SamsungLabs / imvoxelnet

[WACV2022] ImVoxelNet: Image to Voxels Projection for Monocular and Multi-View General-Purpose 3D Object Detection
MIT License
284 stars 29 forks source link

How to run single view detection on ScanNet? #72

Open gyhandy opened 1 year ago

gyhandy commented 1 year ago

Hi, thank you for your excellent work! If I want to un single view detection on ScanNet, are there any suggestions on code modification? Thanks!

filaPro commented 1 year ago

Hi @gyhandy , You can just set n_images to 1 here.

gyhandy commented 1 year ago

Thank you for your reply! Can I train an ImvoxelNet using single view on ScanNet? Thanks!

filaPro commented 1 year ago

Setting n_images to 1 in training pipeline should also be ok.

gyhandy commented 1 year ago

Many thanks for your quick response! If I use single view on Scannet training, during ScanNet dataset preprocess, do I need step 3 here?

"3. In this directory, extract RGB image with poses by running python extract_posed_images.py. This step is optional. Skip it if you don't plan to use multi-view RGB images. Add --max-images-per-scene -1 to disable limiting number of images per scene. ScanNet scenes contain up to 5000+ frames per each. After extraction, all the .jpg images require 2 Tb disk space. The recommended 300 images per scene require less then 100 Gb. For example multi-view 3d detector ImVoxelNet samples 50 and 100 images per training and test scene."

filaPro commented 1 year ago

Yes, you need it.

gyhandy commented 1 year ago

Thanks again! Then which single view among the 300 pictures in the same scene will the model use to train and test?

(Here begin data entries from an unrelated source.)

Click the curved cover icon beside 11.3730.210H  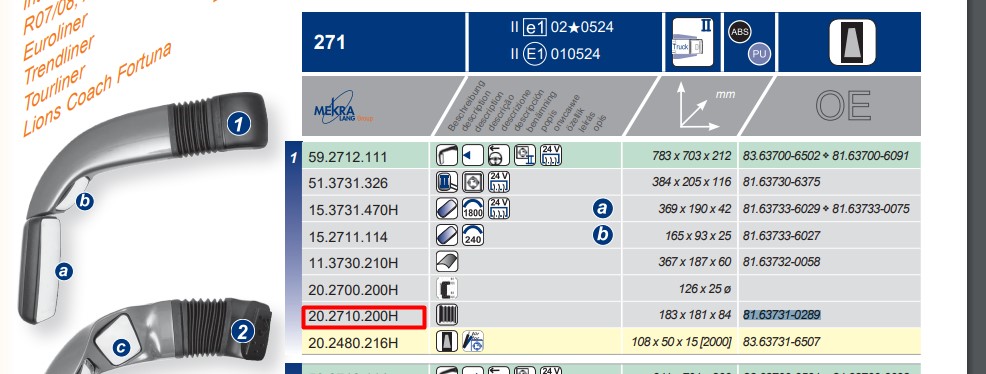pyautogui.click(x=447, y=261)
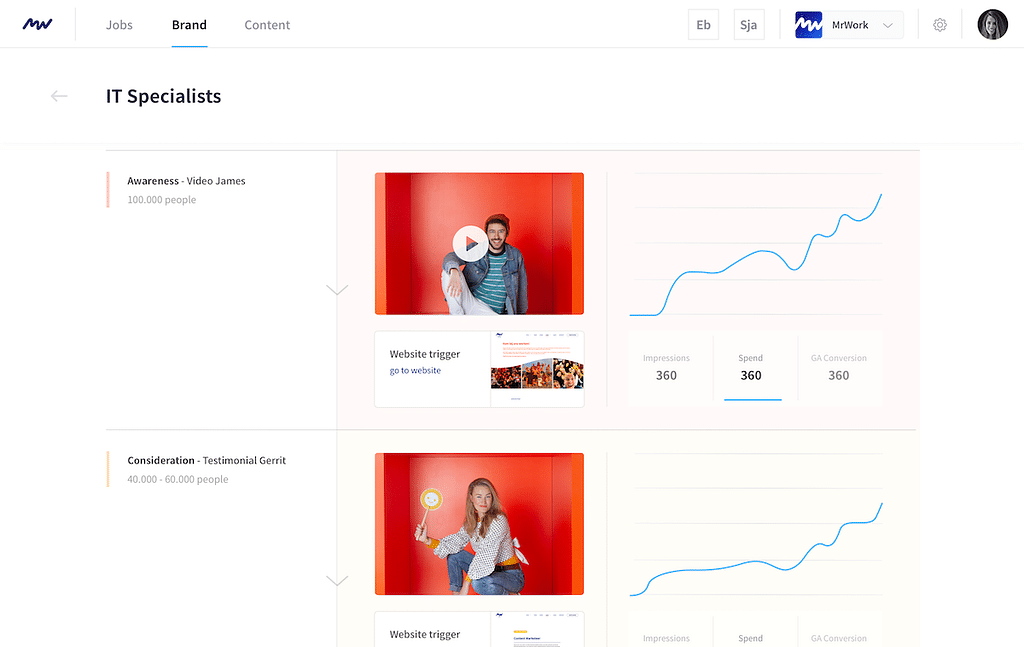Click the MrWork wave logo in header
The image size is (1024, 647).
click(38, 24)
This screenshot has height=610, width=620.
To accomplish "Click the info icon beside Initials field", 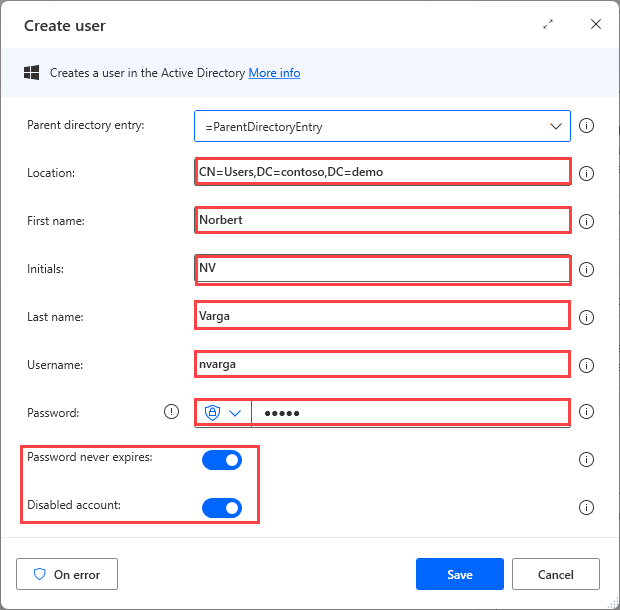I will [x=587, y=269].
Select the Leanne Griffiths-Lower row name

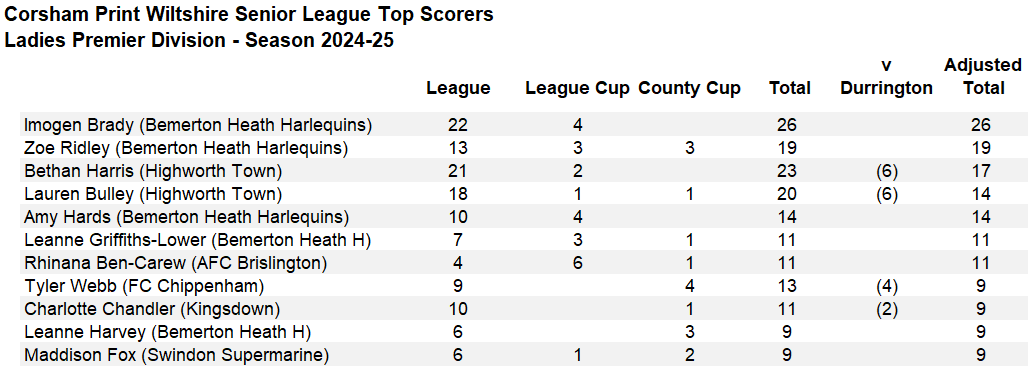tap(197, 241)

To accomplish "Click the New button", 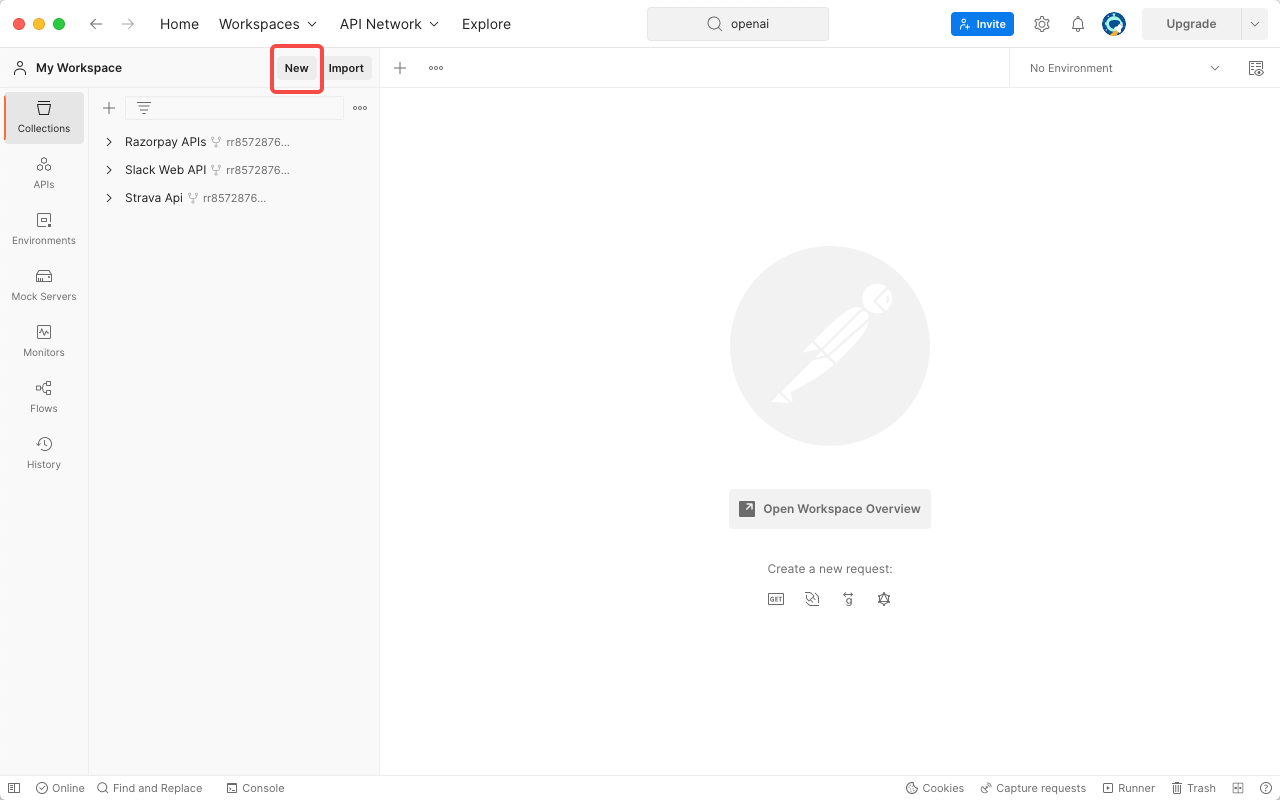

filaPro commented 1 year ago

Just a random one for each train or test iteration.

gyhandy commented 1 year ago

For reproducible, is it possible to fix the frame for each scene? Thanks!

filaPro commented 1 year ago

You can add some workaround here.

gyhandy commented 1 year ago

I appreciate your help! I will try and update you here. Thanks!

gyhandy commented 1 year ago

Previously I use the MMdetection3d repo to run imvoxelnet experiment, but they do not support ScanNet. So I use this repo. But I found the same conda environment (I built for mmdetection3d) could not be directly used to run the code in this repo. For instance, why do you need to constrain the mmcv versions? mmcv_minimum_version = '1.1.5' mmcv_maximum_version = '1.3.0'

Another question is how to change the MMdetection3D code of imvoxelnet (currently supporting sunrgbd) to run the Scannet dataset? Thanks!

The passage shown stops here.